Chi Square

OBJECTIVE:
Establish and compare the results on human genetic traits between the expected values and the observed values by using a Chi Square in order to determine if the observed values are due to chance or some other factor.

TIME: 40 min.

PROCESS SKILLS:
- Observe
- Analyze
- Compare/Contrast
- Synthesize

MATERIALS:
- Paper
- Pencil
- Calculator or Spreadsheet (Optional)

INVESTIGATION PROCEDURE:

1. Several human traits are controlled by a single set of alleles. For example, some persons can bend their thumb so that it appears behind their hand; others can roll their tongue into a U shape. Some have earlobes that hang freely, and others have earlobes that are attached to the head. The expected phenotype for this trait can be found in the table below called Expected Values of Human Traits.
   
   

   PHENOTYPE TABLE OF THE EXPECTED VALUES OF HUMAN TRAITS.

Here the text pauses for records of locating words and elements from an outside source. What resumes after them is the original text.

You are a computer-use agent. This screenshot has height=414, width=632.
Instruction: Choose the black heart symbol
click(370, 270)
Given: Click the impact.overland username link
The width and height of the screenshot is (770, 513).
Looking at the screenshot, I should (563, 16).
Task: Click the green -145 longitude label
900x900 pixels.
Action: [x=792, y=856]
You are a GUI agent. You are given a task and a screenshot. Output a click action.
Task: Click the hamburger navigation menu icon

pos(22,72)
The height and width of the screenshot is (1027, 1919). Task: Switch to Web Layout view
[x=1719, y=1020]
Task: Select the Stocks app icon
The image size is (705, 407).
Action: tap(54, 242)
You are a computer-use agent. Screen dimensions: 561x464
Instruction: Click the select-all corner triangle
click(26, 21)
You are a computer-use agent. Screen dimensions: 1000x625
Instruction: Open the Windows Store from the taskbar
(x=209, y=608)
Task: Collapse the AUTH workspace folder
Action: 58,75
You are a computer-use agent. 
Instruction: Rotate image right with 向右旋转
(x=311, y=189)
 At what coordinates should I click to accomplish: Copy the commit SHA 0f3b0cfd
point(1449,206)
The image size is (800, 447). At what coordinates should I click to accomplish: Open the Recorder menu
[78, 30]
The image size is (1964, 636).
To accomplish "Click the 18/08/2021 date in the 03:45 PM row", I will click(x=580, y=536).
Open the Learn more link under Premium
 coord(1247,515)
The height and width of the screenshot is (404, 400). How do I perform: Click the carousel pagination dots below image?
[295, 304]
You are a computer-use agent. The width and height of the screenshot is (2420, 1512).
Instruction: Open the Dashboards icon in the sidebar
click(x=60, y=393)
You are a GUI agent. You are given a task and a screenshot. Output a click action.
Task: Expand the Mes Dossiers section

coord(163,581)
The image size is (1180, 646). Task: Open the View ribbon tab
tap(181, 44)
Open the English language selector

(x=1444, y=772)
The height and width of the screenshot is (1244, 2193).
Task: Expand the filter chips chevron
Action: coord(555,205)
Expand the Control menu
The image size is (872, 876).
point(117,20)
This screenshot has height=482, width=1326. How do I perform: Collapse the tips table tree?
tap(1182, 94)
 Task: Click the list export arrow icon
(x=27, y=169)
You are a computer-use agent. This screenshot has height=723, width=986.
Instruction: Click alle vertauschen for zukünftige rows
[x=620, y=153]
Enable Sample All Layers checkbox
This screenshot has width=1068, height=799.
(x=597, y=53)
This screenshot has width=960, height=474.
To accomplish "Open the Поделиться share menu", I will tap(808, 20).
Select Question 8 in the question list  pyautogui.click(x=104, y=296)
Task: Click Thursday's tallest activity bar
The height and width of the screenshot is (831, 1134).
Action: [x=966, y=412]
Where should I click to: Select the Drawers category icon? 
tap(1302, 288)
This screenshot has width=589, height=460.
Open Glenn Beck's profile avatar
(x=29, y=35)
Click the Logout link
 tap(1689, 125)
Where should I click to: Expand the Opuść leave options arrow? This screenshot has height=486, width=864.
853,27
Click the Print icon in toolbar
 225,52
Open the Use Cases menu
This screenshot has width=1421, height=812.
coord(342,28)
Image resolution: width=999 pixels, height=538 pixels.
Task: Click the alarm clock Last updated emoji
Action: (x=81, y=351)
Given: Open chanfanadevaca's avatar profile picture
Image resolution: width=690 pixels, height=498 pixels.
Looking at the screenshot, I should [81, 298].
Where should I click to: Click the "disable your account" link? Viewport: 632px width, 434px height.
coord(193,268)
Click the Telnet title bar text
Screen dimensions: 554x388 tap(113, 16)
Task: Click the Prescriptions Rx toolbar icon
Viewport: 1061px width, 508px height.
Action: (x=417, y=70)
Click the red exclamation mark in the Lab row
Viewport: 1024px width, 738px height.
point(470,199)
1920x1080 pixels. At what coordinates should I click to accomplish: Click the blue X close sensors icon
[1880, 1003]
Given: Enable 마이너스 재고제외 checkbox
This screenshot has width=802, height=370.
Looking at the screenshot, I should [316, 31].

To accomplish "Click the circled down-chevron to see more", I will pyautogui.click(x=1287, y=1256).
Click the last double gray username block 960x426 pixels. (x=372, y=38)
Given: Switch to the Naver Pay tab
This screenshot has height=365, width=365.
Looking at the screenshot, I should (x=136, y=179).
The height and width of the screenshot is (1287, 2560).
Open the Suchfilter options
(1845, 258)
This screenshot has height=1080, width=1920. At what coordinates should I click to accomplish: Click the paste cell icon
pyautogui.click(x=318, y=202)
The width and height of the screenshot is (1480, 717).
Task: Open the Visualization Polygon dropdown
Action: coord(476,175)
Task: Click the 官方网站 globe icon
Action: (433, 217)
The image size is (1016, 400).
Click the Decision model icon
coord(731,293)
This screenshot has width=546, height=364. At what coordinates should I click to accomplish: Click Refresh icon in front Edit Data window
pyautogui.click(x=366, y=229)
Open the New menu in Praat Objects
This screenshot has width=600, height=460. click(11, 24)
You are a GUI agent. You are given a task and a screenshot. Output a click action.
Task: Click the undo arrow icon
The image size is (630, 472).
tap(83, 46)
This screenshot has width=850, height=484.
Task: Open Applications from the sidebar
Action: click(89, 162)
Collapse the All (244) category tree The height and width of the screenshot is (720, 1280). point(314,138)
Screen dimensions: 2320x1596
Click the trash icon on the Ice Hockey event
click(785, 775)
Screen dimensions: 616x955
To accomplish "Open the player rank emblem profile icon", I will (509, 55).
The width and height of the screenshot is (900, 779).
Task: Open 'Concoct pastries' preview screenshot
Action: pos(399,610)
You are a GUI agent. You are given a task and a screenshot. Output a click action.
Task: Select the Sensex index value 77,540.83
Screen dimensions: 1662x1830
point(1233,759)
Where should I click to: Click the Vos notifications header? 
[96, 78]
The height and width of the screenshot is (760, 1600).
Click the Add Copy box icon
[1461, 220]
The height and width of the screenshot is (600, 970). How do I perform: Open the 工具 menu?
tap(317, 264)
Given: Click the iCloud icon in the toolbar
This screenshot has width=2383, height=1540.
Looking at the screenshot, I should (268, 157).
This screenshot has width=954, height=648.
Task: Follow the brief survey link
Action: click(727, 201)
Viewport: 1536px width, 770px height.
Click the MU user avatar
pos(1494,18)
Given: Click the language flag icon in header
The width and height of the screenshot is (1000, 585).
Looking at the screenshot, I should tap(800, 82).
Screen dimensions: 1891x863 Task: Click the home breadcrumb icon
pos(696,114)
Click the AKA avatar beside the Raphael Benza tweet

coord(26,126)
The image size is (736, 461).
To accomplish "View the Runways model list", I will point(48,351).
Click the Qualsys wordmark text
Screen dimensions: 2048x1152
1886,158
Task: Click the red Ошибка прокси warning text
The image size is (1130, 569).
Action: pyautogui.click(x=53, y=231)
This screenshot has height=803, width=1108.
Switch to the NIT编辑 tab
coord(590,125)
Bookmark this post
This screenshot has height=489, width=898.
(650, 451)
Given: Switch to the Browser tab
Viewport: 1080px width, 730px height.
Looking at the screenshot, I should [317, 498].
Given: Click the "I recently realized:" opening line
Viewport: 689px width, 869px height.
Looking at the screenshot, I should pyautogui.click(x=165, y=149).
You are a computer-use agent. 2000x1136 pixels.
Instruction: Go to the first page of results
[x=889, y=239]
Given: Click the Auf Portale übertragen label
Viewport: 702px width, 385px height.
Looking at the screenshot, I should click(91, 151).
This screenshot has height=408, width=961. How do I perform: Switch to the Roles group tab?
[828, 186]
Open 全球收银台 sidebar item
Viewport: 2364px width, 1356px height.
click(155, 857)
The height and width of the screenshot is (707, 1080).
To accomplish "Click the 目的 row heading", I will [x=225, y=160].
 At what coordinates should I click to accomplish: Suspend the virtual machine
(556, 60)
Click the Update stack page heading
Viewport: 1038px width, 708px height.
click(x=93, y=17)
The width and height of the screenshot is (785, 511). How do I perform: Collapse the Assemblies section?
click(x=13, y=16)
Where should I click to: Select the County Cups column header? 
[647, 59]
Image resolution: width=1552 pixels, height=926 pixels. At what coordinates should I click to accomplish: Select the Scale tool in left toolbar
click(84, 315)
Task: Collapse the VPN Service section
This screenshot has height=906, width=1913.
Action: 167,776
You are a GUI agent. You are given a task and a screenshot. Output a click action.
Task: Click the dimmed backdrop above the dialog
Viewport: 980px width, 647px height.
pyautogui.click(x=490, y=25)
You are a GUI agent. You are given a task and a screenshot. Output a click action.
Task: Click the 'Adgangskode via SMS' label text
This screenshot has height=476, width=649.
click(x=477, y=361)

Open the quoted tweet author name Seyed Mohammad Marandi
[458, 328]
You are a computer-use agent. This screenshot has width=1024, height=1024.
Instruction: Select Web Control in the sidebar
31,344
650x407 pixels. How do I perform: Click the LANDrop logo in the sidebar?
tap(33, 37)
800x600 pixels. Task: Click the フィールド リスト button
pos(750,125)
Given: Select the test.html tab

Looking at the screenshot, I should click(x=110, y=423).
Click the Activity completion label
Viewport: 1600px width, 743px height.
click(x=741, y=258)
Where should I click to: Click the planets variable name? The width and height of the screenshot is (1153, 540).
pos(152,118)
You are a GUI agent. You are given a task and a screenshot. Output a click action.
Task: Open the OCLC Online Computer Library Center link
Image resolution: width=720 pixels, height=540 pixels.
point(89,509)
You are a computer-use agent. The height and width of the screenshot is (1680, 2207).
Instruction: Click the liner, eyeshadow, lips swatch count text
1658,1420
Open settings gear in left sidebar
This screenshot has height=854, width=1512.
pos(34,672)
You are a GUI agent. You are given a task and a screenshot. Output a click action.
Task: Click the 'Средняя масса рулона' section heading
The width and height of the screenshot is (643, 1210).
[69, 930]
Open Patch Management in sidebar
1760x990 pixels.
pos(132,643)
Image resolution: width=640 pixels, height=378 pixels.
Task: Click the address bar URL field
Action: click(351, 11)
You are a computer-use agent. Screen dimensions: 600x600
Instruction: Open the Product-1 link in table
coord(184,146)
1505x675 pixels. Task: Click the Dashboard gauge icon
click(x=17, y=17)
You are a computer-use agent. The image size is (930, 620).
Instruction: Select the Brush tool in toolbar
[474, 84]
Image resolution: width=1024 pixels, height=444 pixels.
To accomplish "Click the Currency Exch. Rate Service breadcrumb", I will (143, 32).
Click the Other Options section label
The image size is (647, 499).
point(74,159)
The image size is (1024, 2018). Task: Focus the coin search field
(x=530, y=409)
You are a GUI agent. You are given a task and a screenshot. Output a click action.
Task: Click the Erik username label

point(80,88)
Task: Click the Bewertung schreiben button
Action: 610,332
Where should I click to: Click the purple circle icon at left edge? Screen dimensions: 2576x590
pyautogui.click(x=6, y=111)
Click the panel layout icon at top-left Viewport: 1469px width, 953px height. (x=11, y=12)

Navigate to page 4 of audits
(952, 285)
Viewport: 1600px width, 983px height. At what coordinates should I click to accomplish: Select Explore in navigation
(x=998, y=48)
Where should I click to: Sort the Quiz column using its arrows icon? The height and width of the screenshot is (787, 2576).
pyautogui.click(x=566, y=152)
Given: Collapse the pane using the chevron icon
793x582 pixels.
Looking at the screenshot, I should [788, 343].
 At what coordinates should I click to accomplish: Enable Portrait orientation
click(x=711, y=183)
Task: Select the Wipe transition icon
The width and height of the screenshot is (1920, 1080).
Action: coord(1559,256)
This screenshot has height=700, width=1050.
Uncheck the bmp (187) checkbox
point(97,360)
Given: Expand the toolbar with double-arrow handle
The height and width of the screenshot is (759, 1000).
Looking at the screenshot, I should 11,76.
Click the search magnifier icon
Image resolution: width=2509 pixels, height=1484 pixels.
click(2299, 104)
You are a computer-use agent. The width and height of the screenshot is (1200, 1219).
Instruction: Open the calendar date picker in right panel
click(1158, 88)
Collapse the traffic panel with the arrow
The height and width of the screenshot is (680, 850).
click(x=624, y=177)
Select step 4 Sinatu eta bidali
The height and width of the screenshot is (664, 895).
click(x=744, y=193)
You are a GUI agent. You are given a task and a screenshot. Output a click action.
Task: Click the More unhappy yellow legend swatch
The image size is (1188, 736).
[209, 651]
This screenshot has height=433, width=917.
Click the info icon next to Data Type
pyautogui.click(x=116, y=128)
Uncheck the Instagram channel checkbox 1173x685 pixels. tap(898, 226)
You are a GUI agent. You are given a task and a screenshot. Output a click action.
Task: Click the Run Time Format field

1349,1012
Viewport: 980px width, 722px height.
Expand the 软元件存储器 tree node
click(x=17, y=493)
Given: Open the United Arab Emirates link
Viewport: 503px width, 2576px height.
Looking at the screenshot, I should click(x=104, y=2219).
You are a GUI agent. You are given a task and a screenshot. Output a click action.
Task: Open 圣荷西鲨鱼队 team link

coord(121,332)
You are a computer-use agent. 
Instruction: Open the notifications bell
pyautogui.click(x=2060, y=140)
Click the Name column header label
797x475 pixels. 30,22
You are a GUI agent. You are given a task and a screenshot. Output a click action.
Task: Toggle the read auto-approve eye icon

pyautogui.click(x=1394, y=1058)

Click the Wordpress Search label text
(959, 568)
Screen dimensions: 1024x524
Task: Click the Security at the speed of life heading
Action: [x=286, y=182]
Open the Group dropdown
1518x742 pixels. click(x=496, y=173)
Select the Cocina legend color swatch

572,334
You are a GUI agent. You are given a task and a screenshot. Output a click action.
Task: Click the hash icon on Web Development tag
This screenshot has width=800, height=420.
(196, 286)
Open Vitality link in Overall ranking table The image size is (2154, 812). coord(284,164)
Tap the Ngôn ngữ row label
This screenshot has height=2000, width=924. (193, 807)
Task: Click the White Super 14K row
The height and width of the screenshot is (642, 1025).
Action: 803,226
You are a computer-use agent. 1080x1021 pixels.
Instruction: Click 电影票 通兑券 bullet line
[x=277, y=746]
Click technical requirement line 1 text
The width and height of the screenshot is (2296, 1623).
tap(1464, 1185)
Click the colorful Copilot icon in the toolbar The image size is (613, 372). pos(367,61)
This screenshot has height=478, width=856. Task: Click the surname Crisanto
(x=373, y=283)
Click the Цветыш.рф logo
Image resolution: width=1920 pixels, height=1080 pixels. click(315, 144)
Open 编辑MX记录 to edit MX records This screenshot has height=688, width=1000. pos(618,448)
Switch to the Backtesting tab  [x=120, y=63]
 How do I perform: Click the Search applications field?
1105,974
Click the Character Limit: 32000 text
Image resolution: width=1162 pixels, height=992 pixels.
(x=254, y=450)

   Human Traits	Human Trait is present	Human Trait is absent
   Flexion of Thumb	13.84 %	86.16 %
   Ear Lobe	70.76 % Free	29.24 % Attached
   Tongue Roll	74.58 %	25.42 %25.42 %

   Note: These results for the phenotype of human traits are for the population of Monterrey Mexico. The results are from the IMSS Research Center.
   
   

2. Collection the results of the whole class for the different types of human traits.

   Traits	Flexion of Thumb	NO Flexion of Thumb	Attached Ear Lobe	Free Ear Lobe	Tongue Roll	NO Tongue Roll
   Number of students	9	6	8	7	13	2

   
   
   
3. Before doing the calculations for Chi Square determine the number of individuals in class. Use this formula:

   population of class X the percent of the expected value = the expected value

   Example: There are 36 students in the class. The expected value for flexionof thumb = 36 students X 13.84/100% = 4.9824 rounded to 5
   

   Calculations for Chi Square of a given human trait.

   A. Calculation for Chi Square of flexion of thumb

   Phenotype	Observed number* O	Expected number* E	Deviation = (O-E)	Deviation squared(O-E)2	(O-E)2 = X2 ----- E
   Flexion of Tumb
   No flexion of Tumb
   			Totals	Sum(O-E)2 ------- = E Total X2 =

   • The observed value is the number of students who can show you the flexion of thumb
   • See the example above.

   B. Calculation for Chi Square of ear lobe

   Phenotype	Observed number O	Expected number E	Deviation = (O-E)	Deviation squared(O-E)2	(O-E)2 = X2 ----- E
   Attached Ear Lobe
   Free Ear Lobe
   			Totals	Sum(O-E)2 ------- = E Total X2 =

   C. Calculation for Chi Square of tongue roll

   Phenotype	Observed number O	Expected number E	Deviation = (O-E)	Deviation squared(O-E)2	(O-E)2 = X2 ----- E
   Tongue Roll
   No Tongue Roll
   			Totals	Sum(O-E)2 ------- = E Total X2 =

   
   
   Interpretation of Results:

   Using the Chi square table, interpret the Chi Square value you have just obtained.

   Step 1: Find n value Remember that for each human trait there are only two classes of data. Therefore the n value for your Chi Square table will be 2-1= 1. n is always 1 for each Chi Square of the human traits that you considered.

   Step 2: Find the probability number. Trace your calculated chi square number for one human trait along the row which is n=1. When you have located your chi square number, then look for the corresponding number on the first top row which begins with letter P.99.

   Step 3: Accept or reject observed values for a human trait If your probability is 0.05 or less than 0.05, then observed values for a human trait are rejected. If your probability is greater than 0.05, then observed values for a human trait are accepted.

   Step 4: Repeat Steps 1 to Steps 3 for chi square value of each human trait .

   Note: If the sample size is small (like 36 students in a class), then it would be very difficult to accept the observed results. A larger sample size like 300 students would give better observed results.

   Conclusion
   Did your observed results agree with the expected results? If not, offer an explanation for this lack of agreement.

   HOMEWORK:
   In PEGS there are 266 males and 191 females who are 17 yr. old. In PEGL there are 103 males and 82 females who are 17 yr. old.. You must establish the size of your sample and determine the observed value for your chosen trait of that sample. Finally calculate the Chi Square for this chosen trait. How does this Chi Square value for large sample size compares to the Chi Square value for a smaller sample of the same trait?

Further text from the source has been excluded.